Th hypothalamus is a collection of nuclei that bridge the human brain and the endocrine system. This nuclei collection is what indicates the pituitary gland to create this hormone. These stress hormones come extremely handy when it is a fight-or-flight situation. However, when they are in excess quantity in the body when there is no danger, it can lead to chronic fatigue, obesity, diabetes, and other metabolic disorders.
Stress is how brains perceive threatening events around it. These events can be referred to as stressors. Everyone has a different and unique reaction to stress, and so, their bodies react differently, too. What might be considered stressful for Person A might be thrilling for Person B.

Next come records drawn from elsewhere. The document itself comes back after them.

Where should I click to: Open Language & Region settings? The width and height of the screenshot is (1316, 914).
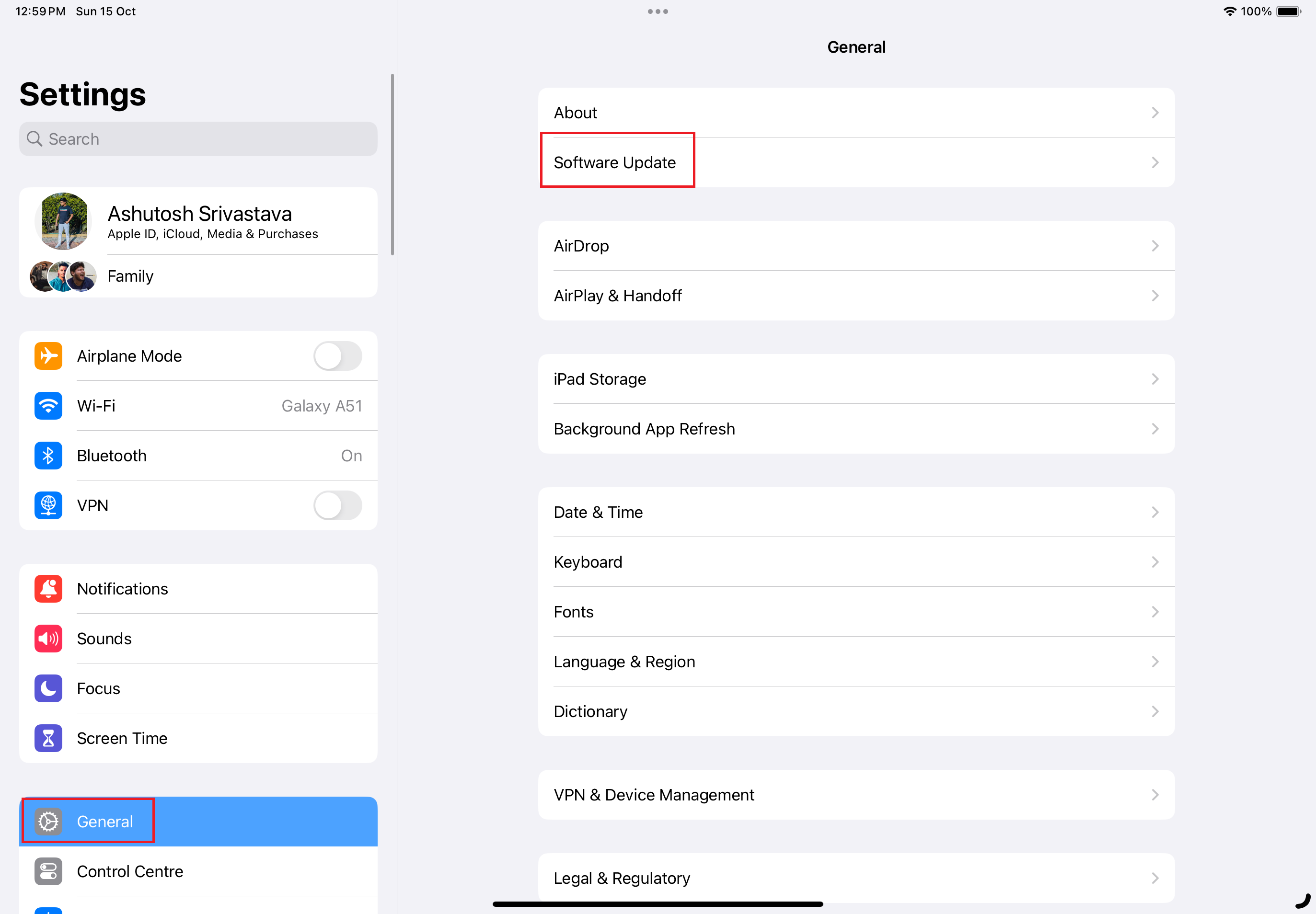(856, 661)
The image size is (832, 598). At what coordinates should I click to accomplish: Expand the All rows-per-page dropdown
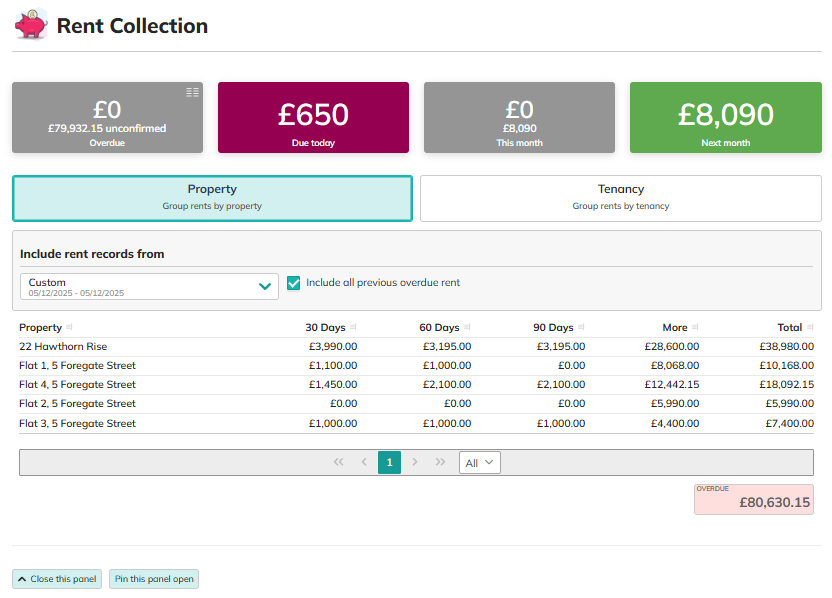coord(479,462)
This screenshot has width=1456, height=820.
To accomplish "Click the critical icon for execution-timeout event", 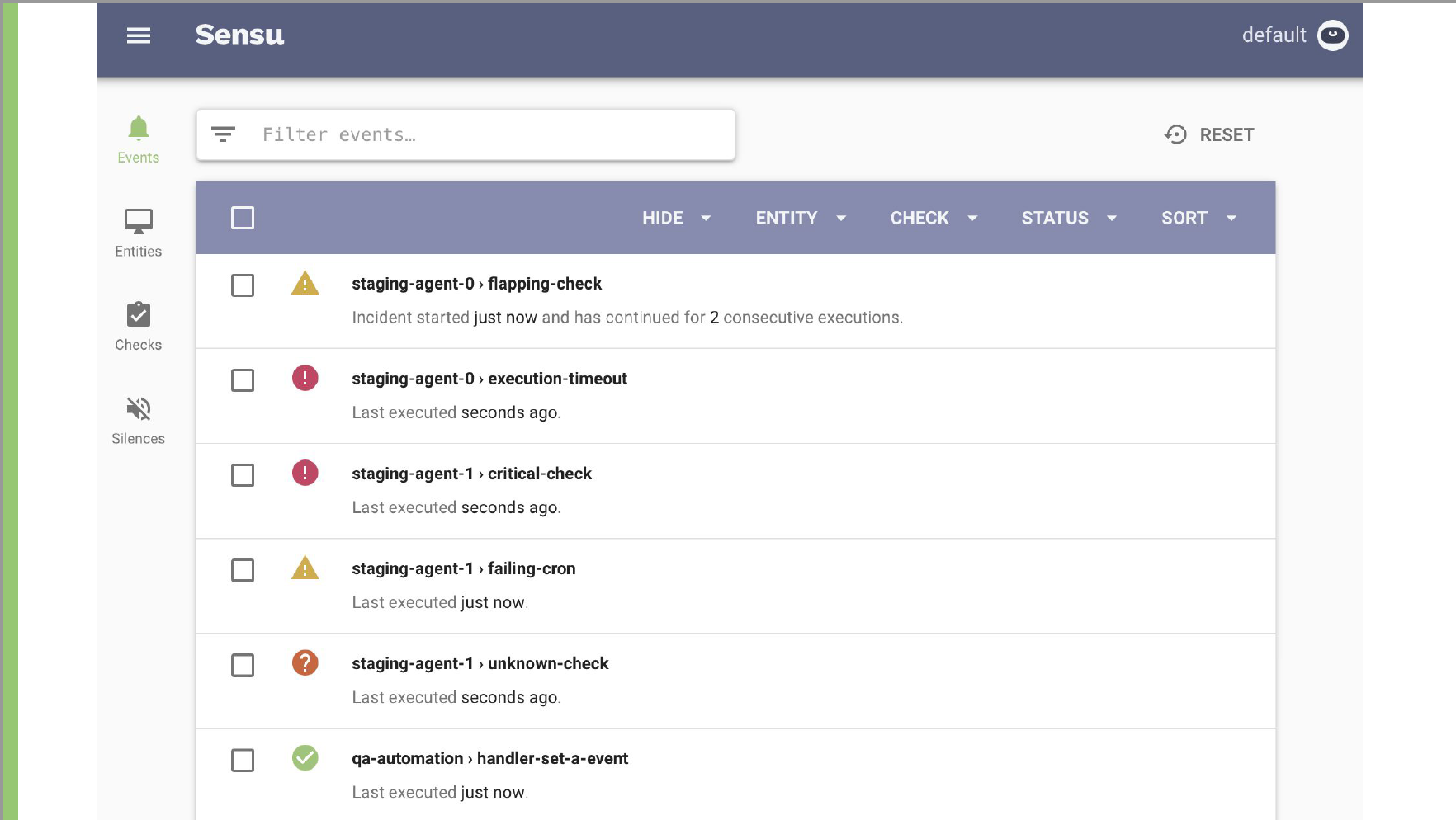I will [x=305, y=379].

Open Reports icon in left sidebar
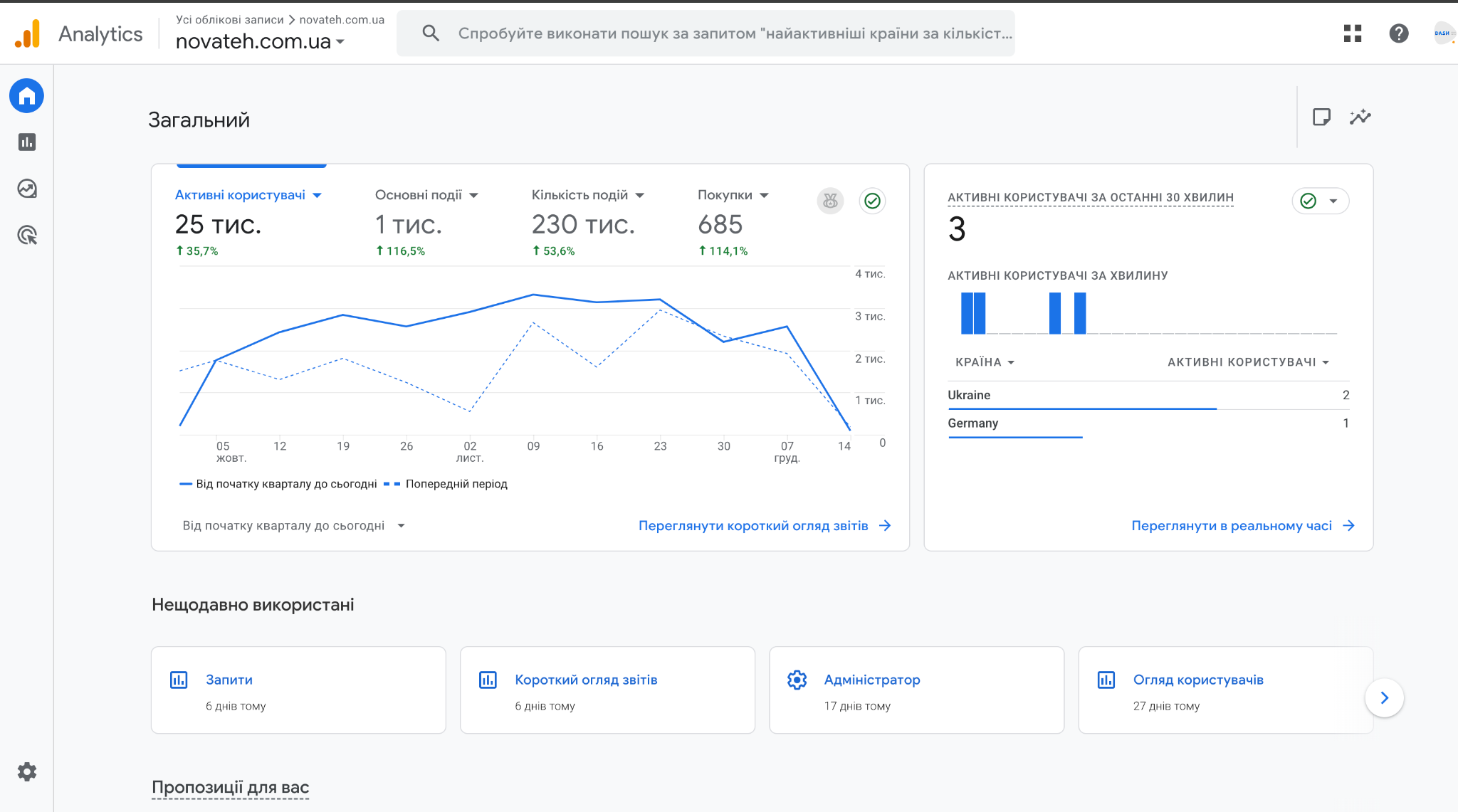(x=27, y=142)
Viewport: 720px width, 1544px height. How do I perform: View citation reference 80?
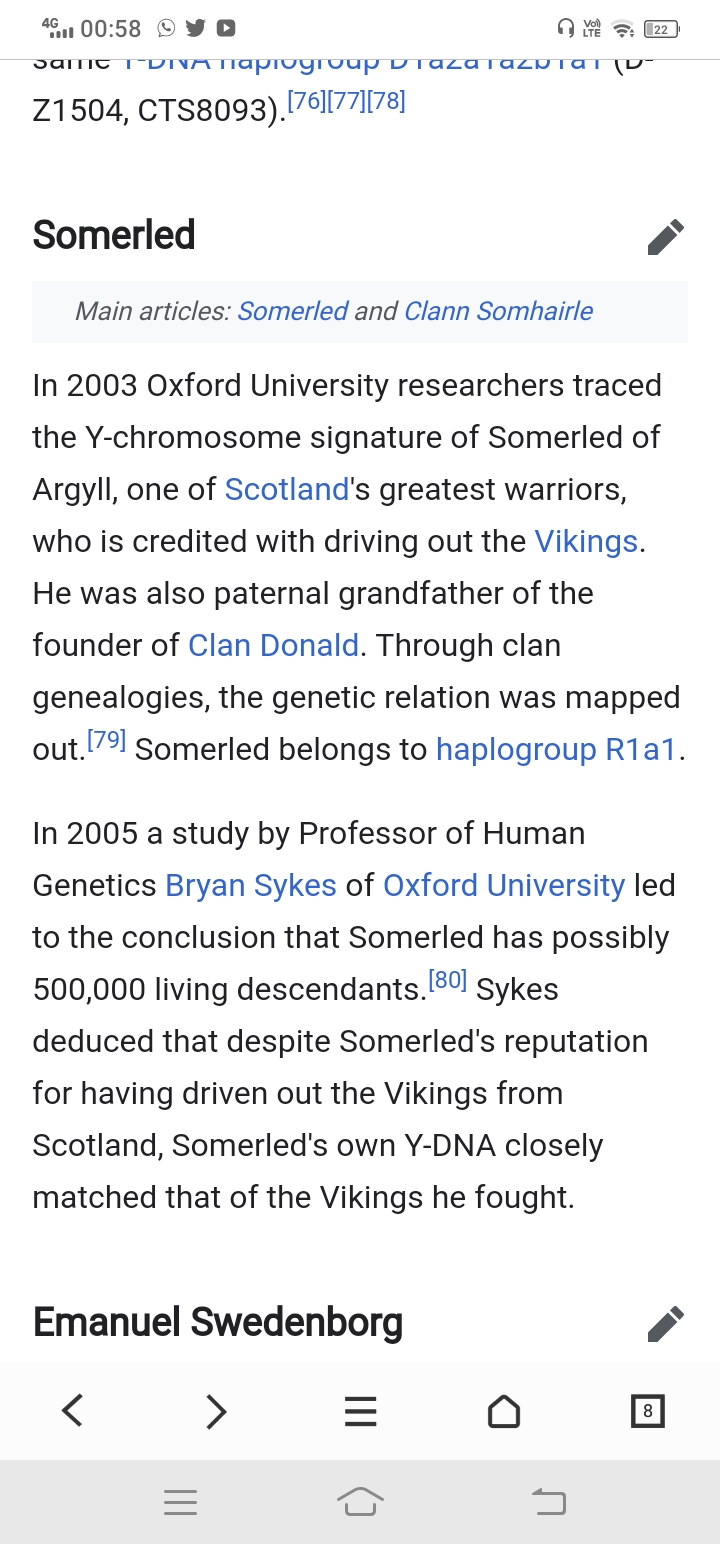(448, 980)
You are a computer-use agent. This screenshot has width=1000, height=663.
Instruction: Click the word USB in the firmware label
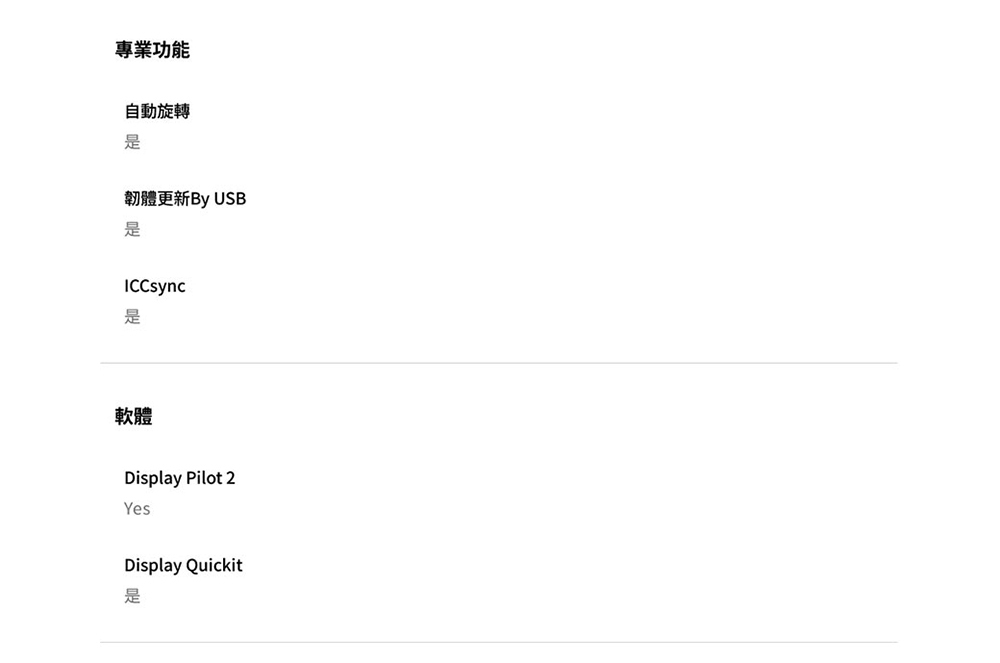[230, 198]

For people experiencing stress that is now manifesting physically in their bodies, perhaps it is time that they reassess the world around them and figure out what might be causing them so much grief. The solution isn’t simple. And while most people would like to go to an upper cervical chiropractor in Southlake, it is much more beneficial in the long run to eliminate the stressor. Yes, it is time-consuming, but the results are worth it, and don’t involve a long drive to see a physician for neck pain in Southlake.